- **DATASET EXCERPTS**:

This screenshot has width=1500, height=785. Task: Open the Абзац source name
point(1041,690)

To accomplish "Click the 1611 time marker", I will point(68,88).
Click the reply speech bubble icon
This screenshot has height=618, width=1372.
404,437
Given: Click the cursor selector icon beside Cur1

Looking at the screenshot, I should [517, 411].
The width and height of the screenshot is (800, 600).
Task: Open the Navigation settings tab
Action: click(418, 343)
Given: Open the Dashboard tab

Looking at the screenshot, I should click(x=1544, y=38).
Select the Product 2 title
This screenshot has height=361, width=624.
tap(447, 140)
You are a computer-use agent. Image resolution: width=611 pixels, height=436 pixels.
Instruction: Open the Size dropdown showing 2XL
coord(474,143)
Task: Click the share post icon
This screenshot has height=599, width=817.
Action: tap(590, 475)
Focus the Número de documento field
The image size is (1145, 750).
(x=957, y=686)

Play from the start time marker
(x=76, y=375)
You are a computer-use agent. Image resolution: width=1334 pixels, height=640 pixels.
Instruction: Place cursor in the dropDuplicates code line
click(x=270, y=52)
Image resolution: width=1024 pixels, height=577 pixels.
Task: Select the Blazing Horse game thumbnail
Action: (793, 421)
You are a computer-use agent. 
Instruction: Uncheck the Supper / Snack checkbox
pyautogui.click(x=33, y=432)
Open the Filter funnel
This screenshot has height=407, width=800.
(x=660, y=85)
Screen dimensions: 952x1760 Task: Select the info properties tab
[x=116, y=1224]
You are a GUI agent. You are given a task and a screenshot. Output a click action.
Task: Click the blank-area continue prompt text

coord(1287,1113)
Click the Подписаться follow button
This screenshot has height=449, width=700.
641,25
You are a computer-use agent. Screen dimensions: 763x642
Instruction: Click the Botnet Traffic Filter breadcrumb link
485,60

- **ACTION ITEM**: The records above must be retyped in full, exactly.

- **REPLY**:
This screenshot has width=1500, height=785. Task: Open the Абзац source name
point(1041,690)

To accomplish "Click the 1611 time marker", I will point(68,88).
Click the reply speech bubble icon
This screenshot has height=618, width=1372.
404,437
Given: Click the cursor selector icon beside Cur1

Looking at the screenshot, I should [517, 411].
The width and height of the screenshot is (800, 600).
Task: Open the Navigation settings tab
Action: click(418, 343)
Given: Open the Dashboard tab

Looking at the screenshot, I should click(x=1544, y=38).
Select the Product 2 title
This screenshot has height=361, width=624.
tap(447, 140)
You are a computer-use agent. Image resolution: width=611 pixels, height=436 pixels.
Instruction: Open the Size dropdown showing 2XL
coord(474,143)
Task: Click the share post icon
This screenshot has height=599, width=817.
Action: tap(590, 475)
Focus the Número de documento field
The image size is (1145, 750).
(x=957, y=686)

Play from the start time marker
(x=76, y=375)
You are a computer-use agent. Image resolution: width=1334 pixels, height=640 pixels.
Instruction: Place cursor in the dropDuplicates code line
click(x=270, y=52)
Image resolution: width=1024 pixels, height=577 pixels.
Task: Select the Blazing Horse game thumbnail
Action: (793, 421)
You are a computer-use agent. 
Instruction: Uncheck the Supper / Snack checkbox
pyautogui.click(x=33, y=432)
Open the Filter funnel
This screenshot has height=407, width=800.
(x=660, y=85)
Screen dimensions: 952x1760 Task: Select the info properties tab
[x=116, y=1224]
You are a GUI agent. You are given a task and a screenshot. Output a click action.
Task: Click the blank-area continue prompt text

coord(1287,1113)
Click the Подписаться follow button
This screenshot has height=449, width=700.
641,25
You are a computer-use agent. Screen dimensions: 763x642
Instruction: Click the Botnet Traffic Filter breadcrumb link
485,60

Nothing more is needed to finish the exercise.